• **WHAT IS NEEDED**
Wherever "agent" appears in a line of the records below, count that line, and report only the number.
┄┄┄┄┄┄
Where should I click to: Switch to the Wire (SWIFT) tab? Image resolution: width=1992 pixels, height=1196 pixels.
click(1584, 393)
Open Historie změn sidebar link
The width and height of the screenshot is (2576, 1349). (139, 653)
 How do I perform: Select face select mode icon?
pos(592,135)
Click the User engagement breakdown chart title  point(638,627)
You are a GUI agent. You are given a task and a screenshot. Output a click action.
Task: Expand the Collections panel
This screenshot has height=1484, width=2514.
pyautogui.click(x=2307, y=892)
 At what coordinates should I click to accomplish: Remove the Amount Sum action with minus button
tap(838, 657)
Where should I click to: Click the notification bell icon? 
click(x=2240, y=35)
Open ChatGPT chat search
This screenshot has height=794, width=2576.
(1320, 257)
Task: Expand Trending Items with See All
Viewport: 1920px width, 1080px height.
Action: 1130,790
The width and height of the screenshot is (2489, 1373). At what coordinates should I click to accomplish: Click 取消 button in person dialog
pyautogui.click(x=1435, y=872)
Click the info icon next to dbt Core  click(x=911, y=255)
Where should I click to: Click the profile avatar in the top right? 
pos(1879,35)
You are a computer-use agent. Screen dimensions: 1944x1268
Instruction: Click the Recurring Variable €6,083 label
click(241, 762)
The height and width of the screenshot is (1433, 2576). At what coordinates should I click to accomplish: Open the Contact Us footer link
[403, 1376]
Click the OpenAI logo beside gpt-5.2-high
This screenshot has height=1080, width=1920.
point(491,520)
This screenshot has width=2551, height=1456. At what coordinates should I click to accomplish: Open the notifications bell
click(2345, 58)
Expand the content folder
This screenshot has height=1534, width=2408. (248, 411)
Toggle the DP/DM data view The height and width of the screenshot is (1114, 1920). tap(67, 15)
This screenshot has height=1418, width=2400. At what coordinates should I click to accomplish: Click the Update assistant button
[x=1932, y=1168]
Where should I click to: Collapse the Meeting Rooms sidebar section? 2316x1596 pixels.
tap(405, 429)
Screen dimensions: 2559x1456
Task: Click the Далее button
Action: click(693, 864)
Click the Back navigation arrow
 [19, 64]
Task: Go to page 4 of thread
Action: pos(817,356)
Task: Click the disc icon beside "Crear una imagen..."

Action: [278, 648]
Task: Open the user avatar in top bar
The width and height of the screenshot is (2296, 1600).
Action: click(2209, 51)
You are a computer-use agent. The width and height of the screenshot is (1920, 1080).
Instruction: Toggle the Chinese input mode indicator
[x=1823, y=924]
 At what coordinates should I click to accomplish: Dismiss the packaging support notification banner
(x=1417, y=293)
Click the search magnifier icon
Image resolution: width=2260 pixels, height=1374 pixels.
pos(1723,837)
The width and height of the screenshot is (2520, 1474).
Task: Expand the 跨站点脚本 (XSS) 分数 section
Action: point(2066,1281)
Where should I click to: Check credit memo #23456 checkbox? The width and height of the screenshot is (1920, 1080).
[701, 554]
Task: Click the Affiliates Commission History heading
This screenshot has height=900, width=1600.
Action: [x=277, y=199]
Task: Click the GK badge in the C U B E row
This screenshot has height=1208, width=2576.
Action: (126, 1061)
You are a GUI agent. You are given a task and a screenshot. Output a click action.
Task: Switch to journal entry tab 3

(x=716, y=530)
┄┄┄┄┄┄
• **OUTPUT OF THE EXERCISE**
4